I can wiggle my little toes independently.
I can bend my fingers between the last phalanx bones
I’m strangely good at catching things intuitively (??).
Like, if my kid throws something at me, I can catch it without looking at it. Almost every time, it’s fun
I can stop a microwave on zero. Not 1. 0.
I can read and write the standard galactic alphabet from commander keen
I can make a water droplet sound with my mouth. At first I had to flick my cheek to do it effectively, but nowadays I can do it sneakily without. Great head turner in waiting rooms 😅
The only contests I ever won were an eating contest (6 large Pizzas) and one where I had to correctly identify 6 different brands of Cola in a blind test.

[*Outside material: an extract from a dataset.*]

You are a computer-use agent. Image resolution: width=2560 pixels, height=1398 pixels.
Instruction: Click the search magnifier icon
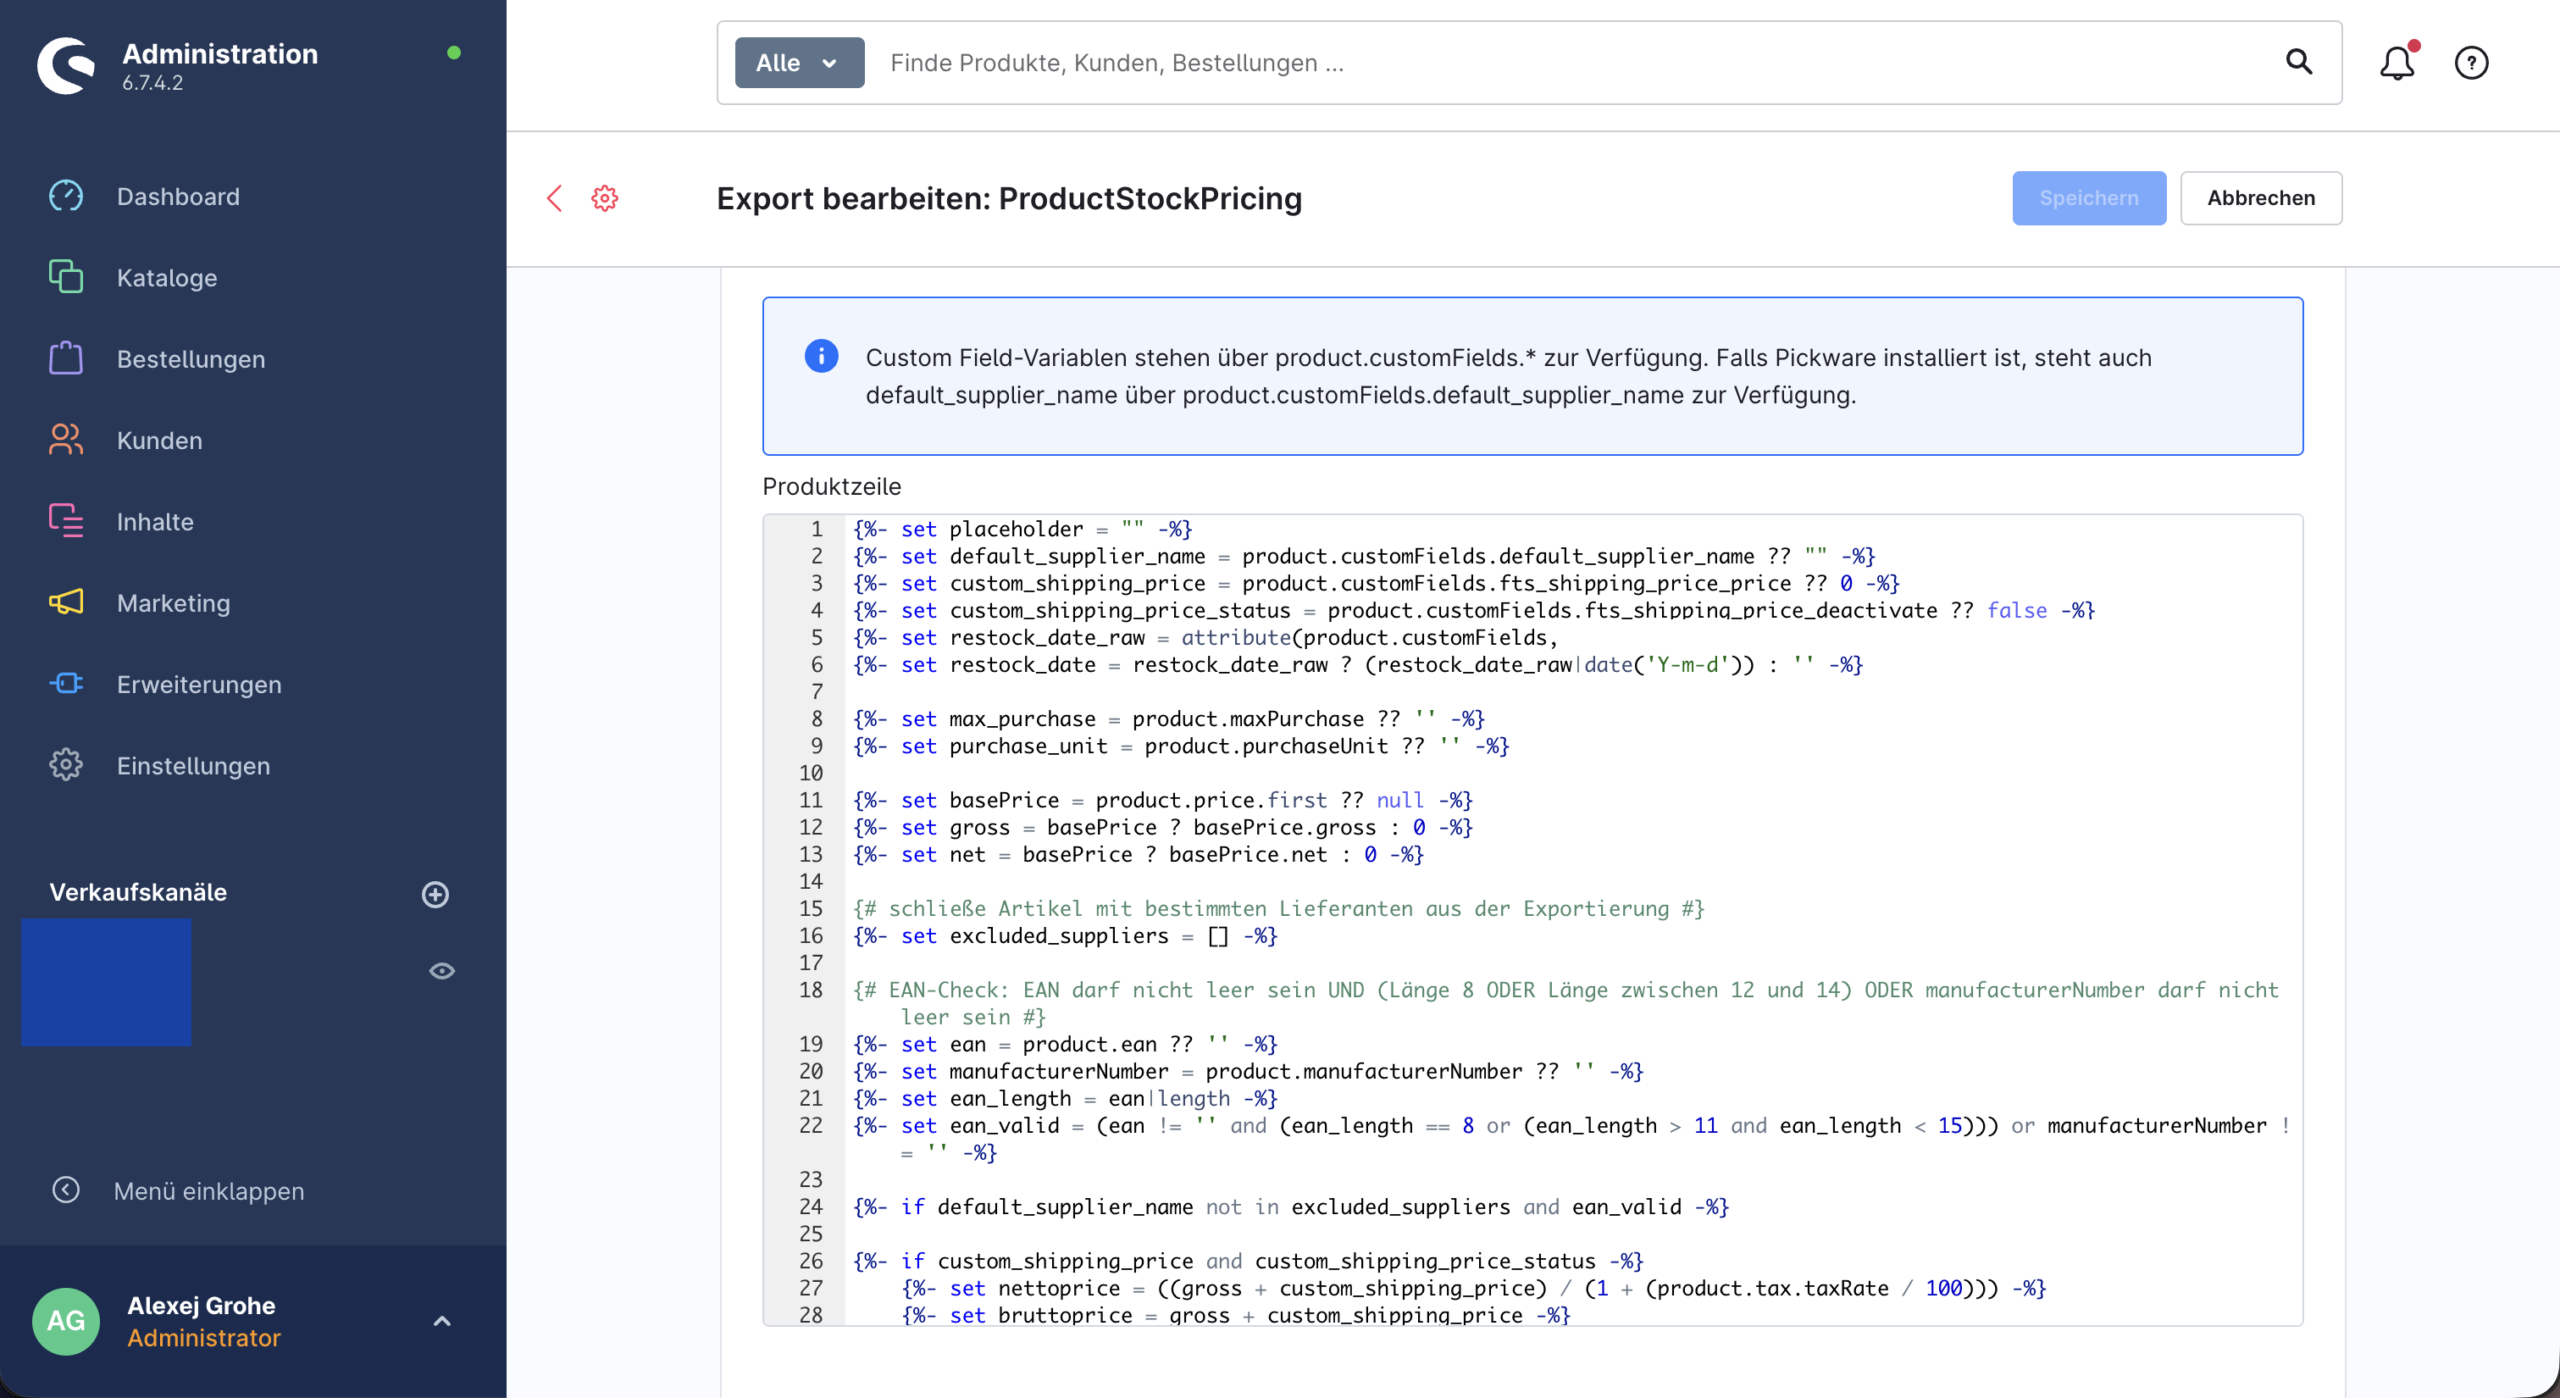click(2299, 63)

My other biggest strength is extreme long distance endurance. I’m not fast, but I can be “not slow” for 40 hours.I’ve been “not slow” for a few decades now.

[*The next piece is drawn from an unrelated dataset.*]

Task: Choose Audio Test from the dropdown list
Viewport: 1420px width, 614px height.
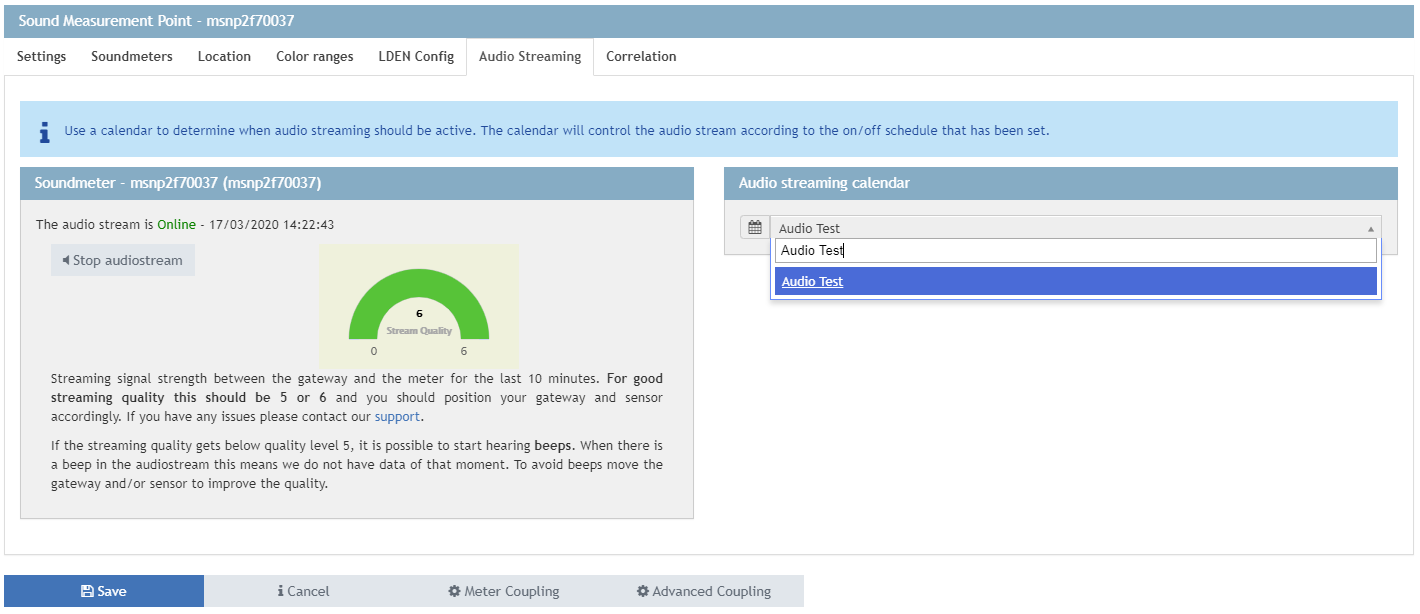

Lockpicking. It sounds useful in theory, but being locked out of something you need (e.g. your house or some container you’re authorized at work) pretty much never happens, and even if you are in this kind of scenario, there’s no shot you’re carrying tools on you 24/7. Still a pretty fun hobby though.

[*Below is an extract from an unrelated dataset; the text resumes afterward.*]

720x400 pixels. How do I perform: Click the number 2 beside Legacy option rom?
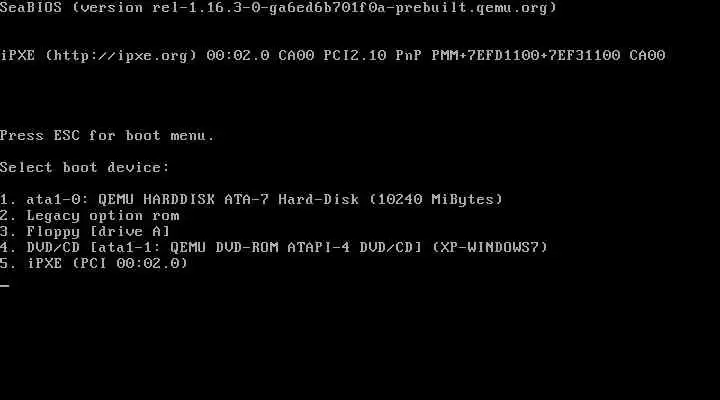pyautogui.click(x=5, y=215)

I can sit down and calmly read an entire manual from front to back.
I know the frog mating calls for all species of frogs in my area and volunteer for the local DNR to survey frog populations in my county. It’s a good indicator of water quality.
I took a random amphibian research class as an elective, loved it, and still do it 20+ years later.
- I can make exquisitely intricate paper snowflakes, and have them turn out exactly how I visualized them.
- I can perfectly control the browning level and inside melted-ness level when I roast marshmallows. My favorite way to do them is: warm but unmelted center surrounded by ~¼" thick melted layer, evenly medium toasted outside, with just one top corner briefly ignited and immediately extinguished for just a hint of char flavor and a bien cuit aesthetic.
I can almost always figure out that boardgame you played that you can’t remember the name of. Came in handy when I was the manager of a game store.
I can do a spot-on impression of the standard deep, booming monster-truck rally advertising voice.
“This FRIDAY! (Friday… Friday…) Only at the Gigantodome! Beer Swiller Productions presents MONSTER TRUCK MAYHEM! You’ll pay for the entire seat but you’ll only need the EDGGGGGGGGE!”
Well… of course you can’t hear it, but if you could, seriously, it’s dead-on.
No no, I heard it, it was good.
I’m a very large person (250lb/110kg, over 6’/1.8m) and I walk almost silently, unless I’m trying to be loud. I’ve learned to make some kind of noise when approaching people from behind, because otherwise it almost guarantees a jump scare
As someone living in a noisy appartment building, can you move in next to me please!
I’m the opposite. Petite 5’0" lady who sounds like an entire community of elephants when I walk.
A group of elephants is called a parade.